According to Mohammed Darif, a professor of political science at Mohammedia University in Morocco: "There are strong ties between the attacks in Casablanca and Madrid. They were carried out by the same organization, linked to Al-Qaeda, the MICG." Darif is concerned that people caught in the rounding-up of militants from the Salafiyya Jihadiyya and other organizations have been sentenced "for acts that they might not have perpetrated." The man suspected of being the MICG's leader, Abdel Karim Thami Mejjati, is wanted by Moroccan and Spanish police in connection with the Madrid attacks.

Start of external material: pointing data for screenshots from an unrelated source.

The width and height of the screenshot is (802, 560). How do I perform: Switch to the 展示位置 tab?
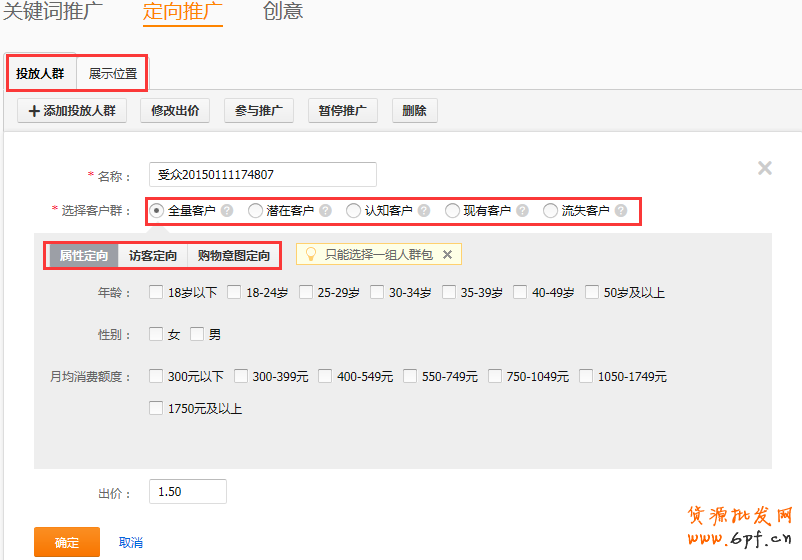click(x=112, y=73)
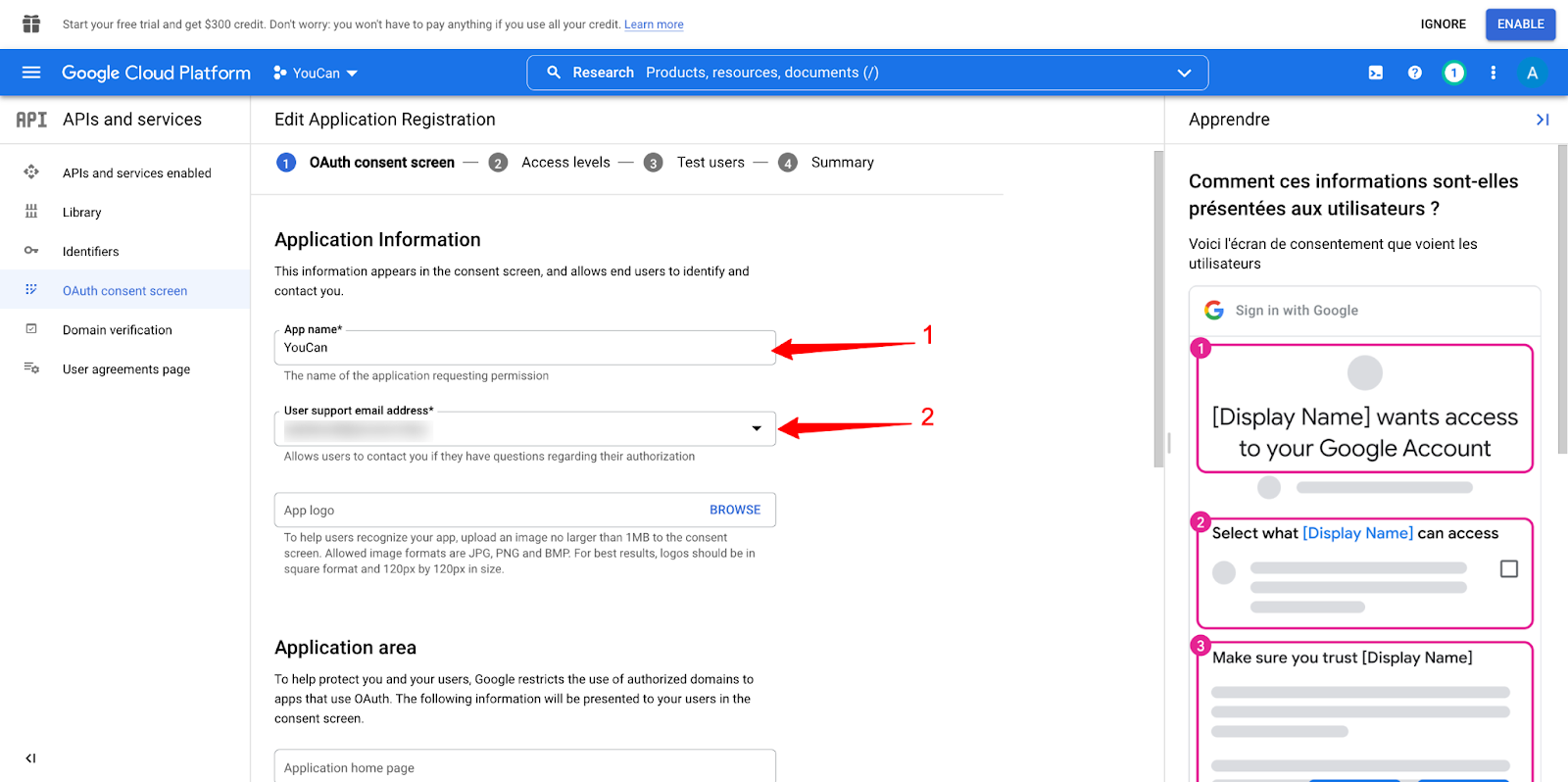
Task: Click the ENABLE free trial button
Action: click(x=1520, y=24)
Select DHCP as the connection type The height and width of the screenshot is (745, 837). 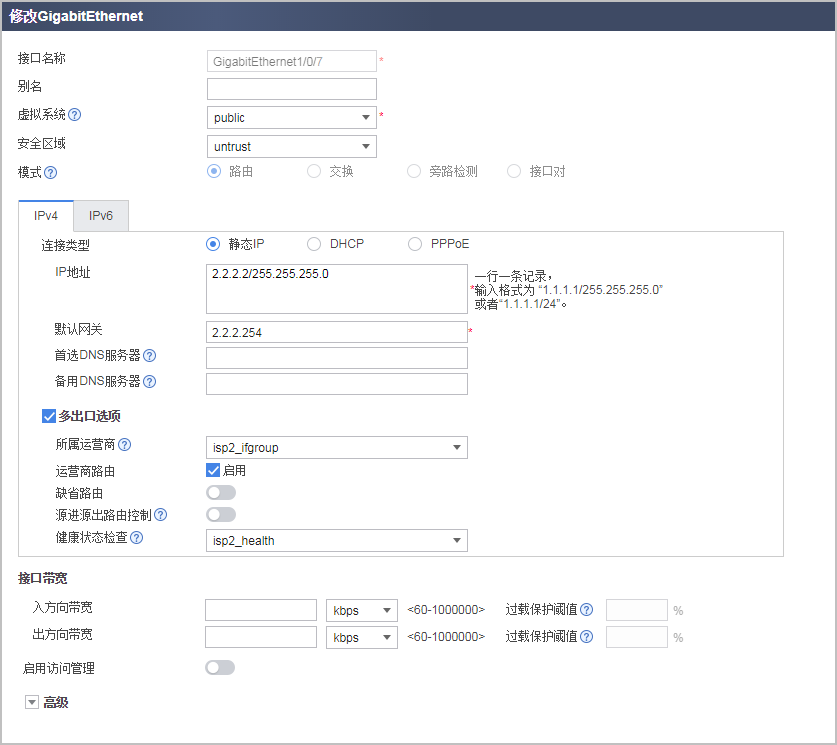pyautogui.click(x=314, y=243)

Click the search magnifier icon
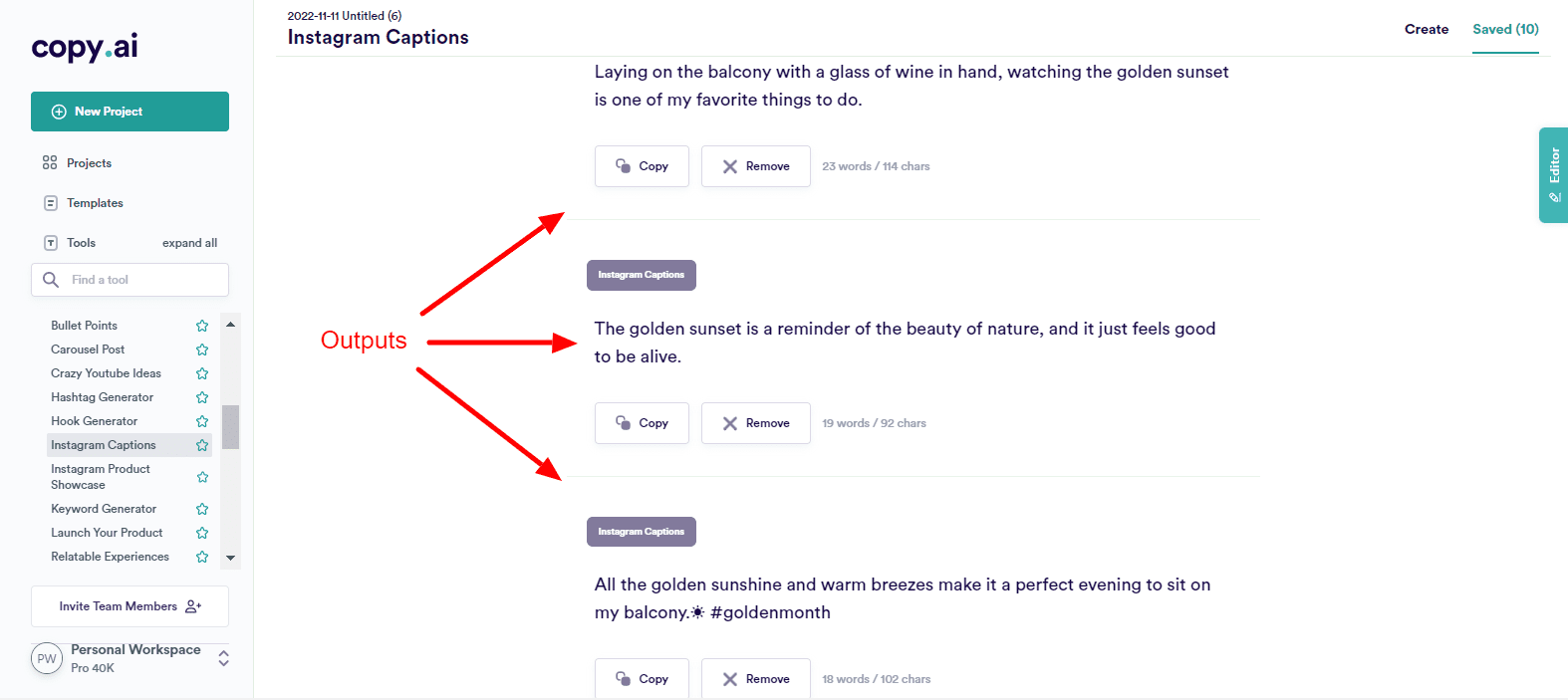tap(51, 280)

The Moroccan government has also launched a legislative offensive against what it perceives to be the bases of extremism. Until recently, 37 percent of mosques were independent of central authority, but will now come under direct governmental supervision. Religious guides have been introduced into army regiments and a body has been set up to examine the religious content of textbooks used in schools. Mohammed al-Boukili of the Moroccan Association of Human Rights says the reforms are "a bit late," and points to "a certain laxity over the past 18 years" in the control over mosques and school materials by the Ministry for Religious Affairs.

The government has also been able to revive its long-cherished reform of the family status code, which involves raising the age of marital consent to 18, replacing repudiation with divorce and giving men and women legal equality as parents. The law was passed unanimously earlier this year with barely a murmur from the PJD. Three years ago, similar proposals had brought a million demonstrators onto the streets of Casablanca.